### Set task
Print the part of the listing below that opens with the line containing "You are a computer-use agent. This" and closes with the line containing "click(x=182, y=645)", both lines included, reproducing each line exactly.

Data items

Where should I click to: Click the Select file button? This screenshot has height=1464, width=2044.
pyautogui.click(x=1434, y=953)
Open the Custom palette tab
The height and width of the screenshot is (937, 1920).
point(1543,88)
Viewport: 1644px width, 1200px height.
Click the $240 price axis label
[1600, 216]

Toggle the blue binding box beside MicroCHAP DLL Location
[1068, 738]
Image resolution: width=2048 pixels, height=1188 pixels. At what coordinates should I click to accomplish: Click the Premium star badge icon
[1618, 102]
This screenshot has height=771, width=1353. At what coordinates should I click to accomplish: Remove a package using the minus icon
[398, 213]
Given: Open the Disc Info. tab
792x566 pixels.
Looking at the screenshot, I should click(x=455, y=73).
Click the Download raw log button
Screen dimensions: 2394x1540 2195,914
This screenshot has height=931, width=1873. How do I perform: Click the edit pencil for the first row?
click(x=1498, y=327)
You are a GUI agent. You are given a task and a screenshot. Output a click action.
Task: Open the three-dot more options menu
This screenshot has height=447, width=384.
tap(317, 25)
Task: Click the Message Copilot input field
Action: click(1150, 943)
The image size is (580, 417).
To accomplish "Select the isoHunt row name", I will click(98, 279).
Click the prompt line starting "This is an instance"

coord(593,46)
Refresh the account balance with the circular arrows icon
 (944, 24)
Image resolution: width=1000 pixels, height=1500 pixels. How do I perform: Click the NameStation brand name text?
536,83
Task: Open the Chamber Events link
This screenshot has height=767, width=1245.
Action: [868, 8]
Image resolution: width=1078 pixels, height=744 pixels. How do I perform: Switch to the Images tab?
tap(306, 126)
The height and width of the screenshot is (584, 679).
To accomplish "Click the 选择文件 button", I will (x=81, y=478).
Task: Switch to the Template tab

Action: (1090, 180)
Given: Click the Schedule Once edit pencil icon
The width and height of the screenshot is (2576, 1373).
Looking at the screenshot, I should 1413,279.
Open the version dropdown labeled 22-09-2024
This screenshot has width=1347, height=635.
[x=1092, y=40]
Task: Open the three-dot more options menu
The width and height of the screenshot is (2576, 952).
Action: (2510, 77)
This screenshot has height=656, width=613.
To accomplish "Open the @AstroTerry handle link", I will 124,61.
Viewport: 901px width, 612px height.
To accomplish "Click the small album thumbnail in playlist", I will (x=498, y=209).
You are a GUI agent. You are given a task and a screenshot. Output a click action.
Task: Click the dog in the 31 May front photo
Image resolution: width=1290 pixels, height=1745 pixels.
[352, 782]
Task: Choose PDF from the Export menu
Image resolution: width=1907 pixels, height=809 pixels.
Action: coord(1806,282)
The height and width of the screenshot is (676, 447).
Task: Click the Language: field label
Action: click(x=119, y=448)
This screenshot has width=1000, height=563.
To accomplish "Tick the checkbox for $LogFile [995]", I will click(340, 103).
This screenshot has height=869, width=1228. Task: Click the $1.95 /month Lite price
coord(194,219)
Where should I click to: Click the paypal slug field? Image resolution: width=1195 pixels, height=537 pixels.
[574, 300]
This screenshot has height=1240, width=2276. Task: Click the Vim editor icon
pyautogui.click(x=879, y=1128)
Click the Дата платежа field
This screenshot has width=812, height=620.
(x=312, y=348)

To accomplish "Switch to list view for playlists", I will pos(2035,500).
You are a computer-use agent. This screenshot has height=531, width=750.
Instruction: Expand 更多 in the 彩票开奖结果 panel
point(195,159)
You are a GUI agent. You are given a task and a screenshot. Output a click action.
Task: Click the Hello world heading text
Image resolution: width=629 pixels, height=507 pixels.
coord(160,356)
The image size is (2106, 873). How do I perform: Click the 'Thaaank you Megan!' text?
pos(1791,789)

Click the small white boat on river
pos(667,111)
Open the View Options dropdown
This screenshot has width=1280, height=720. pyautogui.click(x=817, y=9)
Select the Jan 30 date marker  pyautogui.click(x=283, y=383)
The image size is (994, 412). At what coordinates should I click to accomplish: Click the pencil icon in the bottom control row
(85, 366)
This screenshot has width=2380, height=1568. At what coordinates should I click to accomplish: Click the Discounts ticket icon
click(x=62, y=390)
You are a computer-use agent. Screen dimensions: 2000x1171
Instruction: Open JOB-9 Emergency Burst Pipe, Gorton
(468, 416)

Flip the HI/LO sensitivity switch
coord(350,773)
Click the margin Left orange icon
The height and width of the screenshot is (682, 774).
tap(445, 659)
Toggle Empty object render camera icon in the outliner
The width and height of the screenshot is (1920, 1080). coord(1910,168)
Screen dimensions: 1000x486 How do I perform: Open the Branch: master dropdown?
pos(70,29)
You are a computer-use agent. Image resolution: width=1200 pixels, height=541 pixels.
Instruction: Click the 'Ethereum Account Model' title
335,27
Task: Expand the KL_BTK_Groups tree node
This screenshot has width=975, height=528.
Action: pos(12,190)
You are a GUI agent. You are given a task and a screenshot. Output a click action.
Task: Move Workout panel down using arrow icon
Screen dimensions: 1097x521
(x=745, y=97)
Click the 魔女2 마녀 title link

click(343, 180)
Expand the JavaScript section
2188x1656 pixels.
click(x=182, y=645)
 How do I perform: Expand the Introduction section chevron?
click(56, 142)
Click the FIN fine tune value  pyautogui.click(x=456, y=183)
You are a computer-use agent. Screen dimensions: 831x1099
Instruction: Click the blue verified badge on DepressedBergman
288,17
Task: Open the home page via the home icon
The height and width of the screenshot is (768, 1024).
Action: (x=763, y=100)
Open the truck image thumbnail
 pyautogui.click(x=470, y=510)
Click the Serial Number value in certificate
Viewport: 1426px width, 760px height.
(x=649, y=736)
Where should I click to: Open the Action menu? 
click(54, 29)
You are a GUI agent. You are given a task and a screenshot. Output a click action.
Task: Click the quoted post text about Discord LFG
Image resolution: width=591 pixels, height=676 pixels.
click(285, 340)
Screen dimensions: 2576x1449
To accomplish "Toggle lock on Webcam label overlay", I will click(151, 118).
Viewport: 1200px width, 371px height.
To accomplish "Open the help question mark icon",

### Answer to the task
You are a computer-use agent. This screenshot has height=531, width=750.
Instruction: Expand 更多 in the 彩票开奖结果 panel
point(195,159)
You are a GUI agent. You are given a task and a screenshot. Output a click action.
Task: Click the Hello world heading text
Image resolution: width=629 pixels, height=507 pixels.
coord(160,356)
The image size is (2106, 873). How do I perform: Click the 'Thaaank you Megan!' text?
pos(1791,789)

Click the small white boat on river
pos(667,111)
Open the View Options dropdown
This screenshot has width=1280, height=720. pyautogui.click(x=817, y=9)
Select the Jan 30 date marker  pyautogui.click(x=283, y=383)
The image size is (994, 412). At what coordinates should I click to accomplish: Click the pencil icon in the bottom control row
(85, 366)
This screenshot has width=2380, height=1568. At what coordinates should I click to accomplish: Click the Discounts ticket icon
click(x=62, y=390)
You are a computer-use agent. Screen dimensions: 2000x1171
Instruction: Open JOB-9 Emergency Burst Pipe, Gorton
(468, 416)

Flip the HI/LO sensitivity switch
coord(350,773)
Click the margin Left orange icon
The height and width of the screenshot is (682, 774).
tap(445, 659)
Toggle Empty object render camera icon in the outliner
The width and height of the screenshot is (1920, 1080). coord(1910,168)
Screen dimensions: 1000x486 How do I perform: Open the Branch: master dropdown?
pos(70,29)
You are a computer-use agent. Image resolution: width=1200 pixels, height=541 pixels.
Instruction: Click the 'Ethereum Account Model' title
335,27
Task: Expand the KL_BTK_Groups tree node
This screenshot has width=975, height=528.
Action: pos(12,190)
You are a GUI agent. You are given a task and a screenshot. Output a click action.
Task: Move Workout panel down using arrow icon
Screen dimensions: 1097x521
(x=745, y=97)
Click the 魔女2 마녀 title link

click(343, 180)
Expand the JavaScript section
2188x1656 pixels.
click(x=182, y=645)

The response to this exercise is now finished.